ANKARA - Turizm gelirini 2018 yılında 46 milyon ziyaretçi ve 29.5 milyar dolar ile kapatan Türkiye, geçtiğimiz günlerde Kültür ve Turizm Bakanı Mehmet Nuri Ersoy tarafından açıklanan ‘2023 Turizm Stratejisi’ ile gelir ve pazar odaklı büyüme modeline geçiyor. Bu amaç doğrultusunda 220 milyon dolar ‘tanıtım’ bütçesiyle turizm hedefi 75 milyon, gelir beklentisi ise 65 milyar dolar olarak belirlendi. Hedefler büyütülürken, ‘turizm işçileri’ ise yaşam ve çalışma koşullarının düzeltilmesi için adım bekliyor. Uluslararası Çalışma Örgütü’nün (ILO) turizm işçilerinin çalışma koşullarının iyileştirilmesine yönelik sözleşmesini imzalamayan Türkiye'de turizm sektörü bu yıl da sezonu bir buçuk milyona yakın işsiz ile kapatmaya hazırlanıyor.

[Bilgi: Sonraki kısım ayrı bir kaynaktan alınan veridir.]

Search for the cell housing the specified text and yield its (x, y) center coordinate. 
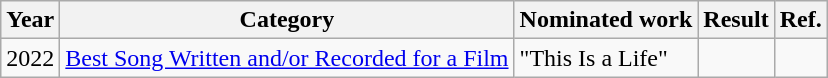
Result (736, 20)
Best Song Written and/or Recorded for a Film (287, 58)
Category (287, 20)
2022 (30, 58)
Nominated work (606, 20)
"This Is a Life" (606, 58)
Year (30, 20)
Ref. (800, 20)
Scan for the cell matching the given text and deliver its [X, Y] coordinate at center. 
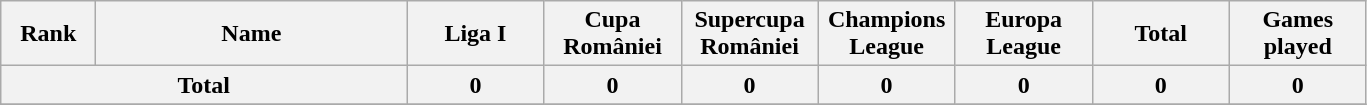
Rank [48, 34]
Name [252, 34]
Champions League [886, 34]
Liga I [476, 34]
Games played [1298, 34]
Supercupa României [750, 34]
Europa League [1024, 34]
Cupa României [612, 34]
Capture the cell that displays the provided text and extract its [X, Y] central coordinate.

'BİZİM İŞİMİZ AĞUSTOS BÖCEĞİ KARINCA HİKAYESİ'
Kış aylarında işsiz kalan turizm çalışanları ne iş olsa yapmak zorunda olduklarını söylüyor. Tatil bölgesindeki bir otelde kat görevlisi olarak çalışan bir personel, bir aya kadar işsiz kalacağının altını çizerek, “Bizim iş ağustos böceği-karınca hikayesindeki karınca misali. Yazın hiç durmadan çalışıp kışa hazırlanırız; tatilsiz, uykusuz ve yorgun. Kışın da ne iş olsa yapmak üzere sezon sonuna doğru iş aramaya başlarız” dedi.
Sezon boyunca çoğu zaman izinsiz çalıştıklarını ve çalışma koşullarının çok zor olduğunu ifade eden turizm işçisi, “Kimi zaman 2 saatlik uykuyla çalışıyoruz. Bu yüzden de güler yüzlü hizmet vermek bir süre sonra zorlaşıyor. Ancak bunun çaresini de bizim yakamıza taktıkları ‘güler yüz rozeti’ ile telafi etmeye çalışıyorlar. Turizmde yapılan strateji değişikliği, turizm işçilerinin koşulları üzerinde yapılmalı” dedi. Turizm Bakanı Ersoy’un açıklamaları için, “Bizler yok pahasına, belki sigortasız belki güvencesiz, belki uykusuz çalışırken turizme ayrılan bütçeden tek kuruş işçilerin koşullarının iyileştirilmesi için aktarılmıyor” diyen turizm personeli, turizm stratejisinin amacına ulaşması için önce turizm işçisinin koşullarını iyileştirilmesi gerektiğini söyledi.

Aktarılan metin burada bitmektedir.